Can Qatar Accommodate Alcohol At World Cup?
Tue 16th Sep 2014 | FIFA
The issue of alcohol consumption is the latest in a long line of talking points raised by the decision to award the 2022 World Cup to Qatar, according to research from Taylor & Francis.
FIFA’s controversial decision to award the Arab nation the right to host the World Cup in 2022 has been dogged with problems from allegations of bribery to human rights violations of migrant workers.
Recently published in the Journal of Policy Research in Tourism, Leisure and Events, the article ‘No beer, no way! Football fan identity enactment won't mix with Muslim beliefs in the Qatar 2022 World Cup’ looks at the issues surrounding the availability of alcohol in Qatar during the World Cup.
Author of the research, Susan Dun observes that “alcohol and football are like two peas in a pod for many fans who […] can’t imagine attending a match without beer in hand”. However, in a country where alcohol use is strictly regulated, this is likely to pose a serious challenge.

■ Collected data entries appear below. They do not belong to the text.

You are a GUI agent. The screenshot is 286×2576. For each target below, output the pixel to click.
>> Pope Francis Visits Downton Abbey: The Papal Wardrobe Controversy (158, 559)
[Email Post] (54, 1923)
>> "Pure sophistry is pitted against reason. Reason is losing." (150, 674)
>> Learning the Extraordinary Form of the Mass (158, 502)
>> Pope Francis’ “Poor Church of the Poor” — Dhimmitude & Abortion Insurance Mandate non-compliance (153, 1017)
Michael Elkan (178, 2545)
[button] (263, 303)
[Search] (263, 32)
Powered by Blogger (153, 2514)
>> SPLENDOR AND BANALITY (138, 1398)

While Qatar is in the midst of a massive programme of modernisation that has exposed it to Western culture and beliefs, traditionalist Islamic values are still very much deep-rooted, which makes it a “curious case within the contemporary debate surrounding alcohol”.
Many Muslims believe exposure to drinking could taint them in the eyes of God, therefore expect other people to refrain from partaking in alcohol in public spaces.

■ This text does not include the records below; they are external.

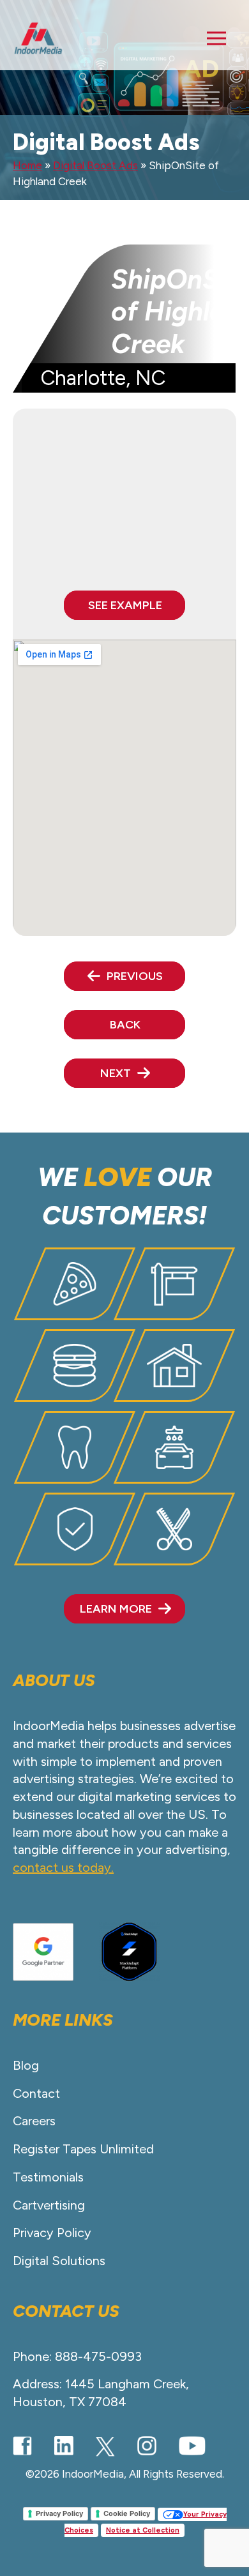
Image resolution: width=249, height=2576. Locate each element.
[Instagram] (146, 2445)
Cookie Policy (126, 2513)
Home (27, 165)
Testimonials (48, 2177)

Qatar’s quartering strategy, which aims at separating the places where alcohol is available from those accessible to the native population, has also raised significant questions about the challenges of hosting the World Cup in the country.
This has been further emphasised by Qatar’s new restrictions on alcohol consumption; after an initial loosening of the rules, a number of hotels have seen their licenses being revoked, which “indicates the existence of deep divisions between progressive and conservative elements [in Qatar,] which is particularly evident in the use of public spaces”.
Alcohol is an integral part of tourists’ dining-out culture as well as a key component of football’s identity. In a country where the current ratio of nationals versus foreigners is 1:10, and where millions of fans are expected to descend in 2022, the question of how Qatar plans to manage alcohol consumption in practical terms remains open.
Moreover, FIFA’s ability to demand conditions, especially in regards with alcohol availability at matches, shows that working out a deal between the association and Qatar may well present new challenges.